There was no sign on her door, The nurse said nothing about it. I’m glad we had our PPE on.

I know many people labor in these facilities for low pay and they are horribly understaffed, so I am not blaming the workers. I blame the system. We all saw how COVID devastated the first nursing home in Kirkland, Washington when the epidemic was first beginning.

First Covid-19 outbreak in a U.S. nursing home raises concerns

We had to know it was coming. COVID is burning like gasoline in their homes, and even if we turn the corner on this wave of the epidemic, if we have flattened the curve and the numbers drop, does anyone thing we are prepared for the next wave or the next epidemic.

Let’s have an economic come in and look at where the money is going in these homes. The nurse’s aren’t rolling in dough. Many ride the bus to work and have two and three jobs. They leave at first chance for better work. No wonder there are so many pool or agencies nurses in these places or nurse’s who say, today is my first day. The money has to be going somewhere. How much do the administrators make? Who are their bosses? Are these homes run by for profit corporations. Or maybe the problem is the state. Maybe these places are truly underfunded for what they do in our society. Maybe we need a different model. This can’t happen again.

70 Died at a Nursing Home as Body Bags Piled Up. Here’s What Went Wrong.

COVID targets nursing homes and prisons. Think about that.

I remember what my old partner Arthur used to say when we came out into the sun after leaving another patient at a nursing home.

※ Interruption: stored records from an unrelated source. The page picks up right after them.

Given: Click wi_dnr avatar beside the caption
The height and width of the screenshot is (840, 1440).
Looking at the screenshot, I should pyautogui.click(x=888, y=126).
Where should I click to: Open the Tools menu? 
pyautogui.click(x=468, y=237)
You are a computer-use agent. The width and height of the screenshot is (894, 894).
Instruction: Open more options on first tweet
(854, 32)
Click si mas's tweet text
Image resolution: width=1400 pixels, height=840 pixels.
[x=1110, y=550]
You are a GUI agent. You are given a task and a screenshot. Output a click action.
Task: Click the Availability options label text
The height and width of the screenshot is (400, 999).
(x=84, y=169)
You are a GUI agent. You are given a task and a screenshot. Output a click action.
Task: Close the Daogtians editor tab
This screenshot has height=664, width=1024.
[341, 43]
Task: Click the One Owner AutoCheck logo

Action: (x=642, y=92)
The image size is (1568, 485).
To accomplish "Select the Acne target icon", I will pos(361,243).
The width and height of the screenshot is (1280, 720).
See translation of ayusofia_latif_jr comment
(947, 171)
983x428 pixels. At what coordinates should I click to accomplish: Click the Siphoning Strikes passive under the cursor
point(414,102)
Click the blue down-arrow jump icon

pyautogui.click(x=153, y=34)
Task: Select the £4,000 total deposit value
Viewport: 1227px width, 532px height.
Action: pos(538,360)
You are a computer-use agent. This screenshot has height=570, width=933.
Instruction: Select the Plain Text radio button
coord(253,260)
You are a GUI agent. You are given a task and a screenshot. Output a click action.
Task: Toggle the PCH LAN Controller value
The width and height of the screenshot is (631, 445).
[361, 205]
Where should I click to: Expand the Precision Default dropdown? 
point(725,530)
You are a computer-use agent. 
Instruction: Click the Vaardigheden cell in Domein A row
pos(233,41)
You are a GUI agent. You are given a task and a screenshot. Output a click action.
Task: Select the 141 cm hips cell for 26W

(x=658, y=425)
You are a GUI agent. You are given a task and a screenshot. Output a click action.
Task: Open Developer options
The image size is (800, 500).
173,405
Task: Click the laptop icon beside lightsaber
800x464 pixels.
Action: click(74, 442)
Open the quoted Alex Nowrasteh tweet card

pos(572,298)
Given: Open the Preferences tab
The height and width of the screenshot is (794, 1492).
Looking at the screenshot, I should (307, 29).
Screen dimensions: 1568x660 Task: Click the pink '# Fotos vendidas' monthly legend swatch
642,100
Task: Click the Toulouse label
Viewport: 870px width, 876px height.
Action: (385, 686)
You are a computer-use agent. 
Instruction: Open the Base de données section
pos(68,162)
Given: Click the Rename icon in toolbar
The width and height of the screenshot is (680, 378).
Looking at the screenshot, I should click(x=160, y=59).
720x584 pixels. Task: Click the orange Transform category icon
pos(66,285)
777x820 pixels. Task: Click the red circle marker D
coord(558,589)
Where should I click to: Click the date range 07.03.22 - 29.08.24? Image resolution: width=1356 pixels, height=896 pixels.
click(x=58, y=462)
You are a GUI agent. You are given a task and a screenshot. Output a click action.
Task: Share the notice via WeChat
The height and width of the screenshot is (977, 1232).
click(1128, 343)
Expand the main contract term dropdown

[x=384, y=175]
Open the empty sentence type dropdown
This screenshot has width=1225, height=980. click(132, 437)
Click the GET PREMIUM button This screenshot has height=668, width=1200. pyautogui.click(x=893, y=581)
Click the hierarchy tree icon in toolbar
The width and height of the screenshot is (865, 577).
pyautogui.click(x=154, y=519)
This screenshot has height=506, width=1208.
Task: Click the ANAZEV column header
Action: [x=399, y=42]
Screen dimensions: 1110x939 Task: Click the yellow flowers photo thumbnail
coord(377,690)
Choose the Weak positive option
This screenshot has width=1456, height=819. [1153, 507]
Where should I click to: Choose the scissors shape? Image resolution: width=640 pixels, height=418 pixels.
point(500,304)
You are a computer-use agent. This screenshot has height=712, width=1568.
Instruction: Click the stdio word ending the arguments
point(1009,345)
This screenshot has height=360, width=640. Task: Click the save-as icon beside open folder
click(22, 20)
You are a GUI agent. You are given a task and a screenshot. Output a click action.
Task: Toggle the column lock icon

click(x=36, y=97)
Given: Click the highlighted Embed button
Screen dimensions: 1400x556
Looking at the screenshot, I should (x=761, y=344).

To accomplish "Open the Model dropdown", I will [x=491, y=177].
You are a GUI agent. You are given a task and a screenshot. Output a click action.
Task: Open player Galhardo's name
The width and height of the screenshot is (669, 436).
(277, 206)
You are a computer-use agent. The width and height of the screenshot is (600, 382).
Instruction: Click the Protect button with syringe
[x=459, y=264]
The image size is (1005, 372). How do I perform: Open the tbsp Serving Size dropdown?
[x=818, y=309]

“Just put a bullet in my head,” he’d say.

Tonight when I get home, there was a story in the paper about the state boosting Medicaid payments to nursing homes and sending state regulators out to each home to inspect them.

Daily coronavirus updates: Hospital cases in Connecticut continue to decrease slightly; Governors name seven-state council to re-start economy; Lamont increases funding, oversight for nursing homes

Here’s the best part: The state’s increased financial support will be applied toward employee wages, including staff retention bonuses, overtime and shift incentives, new costs related to screening visitors, personal protective equipment for staff and cleaning supplies.

Bravo.

2 Comments

  • Ray Collins says:

    Austin/Travis county is at 28 deaths. A couple of days ago 56% were out of nursing homes. Austin Public Health discovered that staff’s poor wages led to them working in more than one facility. I knew about the poor wages, hadn’t thought about the same person working with the elderly in more than one setting. Seems likely to me this is Hartford’s situation as well.

    “Staff working at multiple facilities is contributing to an outbreak of COVID-19 in the region’s nursing homes, Interim Austin-Travis County Health Authority Dr. Mark Escott said Wednesday.”

    https://www.kut.org/post/austin-needs-states-help-combat-covid-19-nursing-homes-escott-says

  • BH says:

    Co-worker’s relative is in a skilled facility near his home. To protect the patients, staff were told that if they worked in more than one facility, they had to choose. Either work just for that facility, or don’t work there at all.

    40% of the staff resigned immediately.